* Task statement: In the news text on rising gas prices, what increase in wholesale gas prices since January did OGUK report?

* Source document:

▬▬▬

Meanwhile, Boris Johnson sought to reassure consumers the price increases were only “temporary” as the world economy picked up after the Covid pandemic.
“It’s like everybody going back to put the kettle on at the end of a TV programme, you’re seeing huge stresses on the world supply systems,” he told reporters travelling with him to the United Nations General Assembly in New York.
OGUK, representing the offshore oil and gas industry, reported wholesale prices for gas have surged 250% since January – with a 70% rise since August alone.
Following a weekend locked in emergency talks, Mr Kwarteng acknowledged it was a “worrying time” for customers, but said he was confident supplies could be maintained.
He said consumers would be protected from sudden price hikes through the Government’s energy price cap.
However that puts pressure on the suppliers – particularly smaller companies – who are unable to pass on the increases in wholesale gas prices to their customers.
Four firms have already folded and there are fears that more could follow.
Some analysts have reportedly predicted that the UK’s energy companies could be reduced to three-quarters over the coming months leaving as few as 10.
After meeting Ofgem chief executive Jonathan Brearley on Sunday, Mr Kwarteng indicated that in the event of further failures he could appointment a “special administrator” – effectively a form of temporary nationalisation.
“Our priority is to protect consumers. If a supplier of last resort is not possible, a special administrator would be appointed by Ofgem and the Government,” he said.
“The objective is to continue supply to customers until the company can be rescued or customers moved to new suppliers.”
At the same time ministers are grappling with warnings of potential shortages on the shelves as the knock-on effect of the gas price rise ripples through the economy.
Producers have warned that supplies of meat, poultry and fizzy drinks could all be hit due to a shortage of carbon dioxide (CO2).
It follows the shutting down of two large fertiliser plants in Teesside and Cheshire – which produce CO2 as a by-product – with the owners citing the increase in gas prices.
The Food and Drink Federation chief executive Ian Wright said CO2 was essential to many production processes and warned there could be “serious consequences” for supplies within a matter of days.
On Sunday, Mr Kwarteng met with Tony Will, the global chief executive of CF Industries, the UK’s biggest supplier of CO2 and the owner of the two fertiliser plants.
He said they had discussed the pressures the business was facing and “explored possible ways forward to secure vital supplies, including to our food and energy industries”.
The rise in gas prices has been blamed on a number of factors, including a cold winter which left stocks depleted, high demand for liquefied natural gas from Asia and a reduction in supplies from Russia.
Mr Johnson, however, insisted that he remained confident energy supplies would be maintained.
“I have no doubt that supply issues will be readily addressed. We’re very confident in our supply chains,” he said.

▬▬▬

[Stored records]

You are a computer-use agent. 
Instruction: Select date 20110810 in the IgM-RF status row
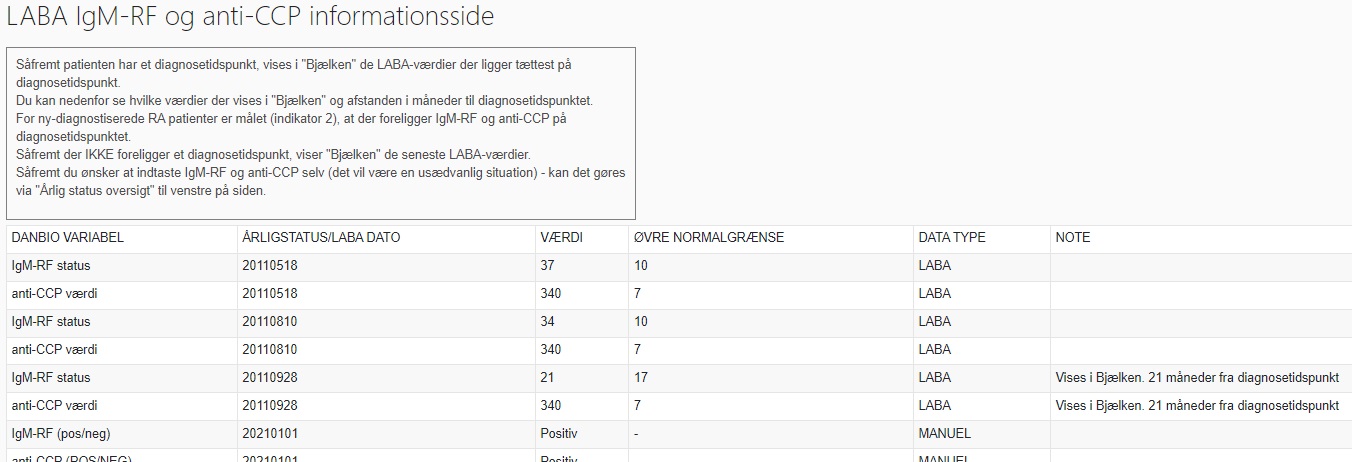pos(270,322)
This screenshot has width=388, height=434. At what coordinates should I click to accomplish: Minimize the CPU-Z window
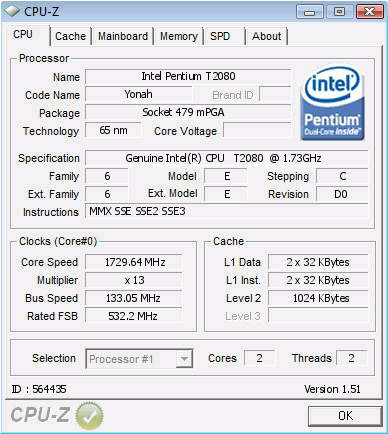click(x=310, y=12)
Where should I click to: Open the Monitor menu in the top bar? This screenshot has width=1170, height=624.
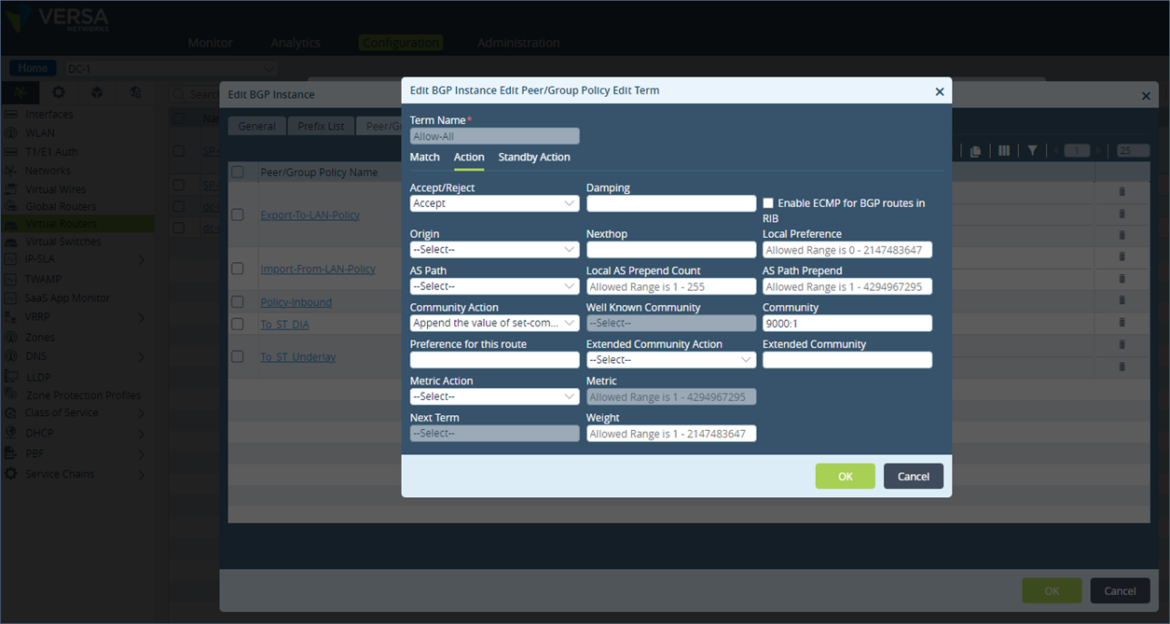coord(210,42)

▬▬▬

* Finished exercise: 250%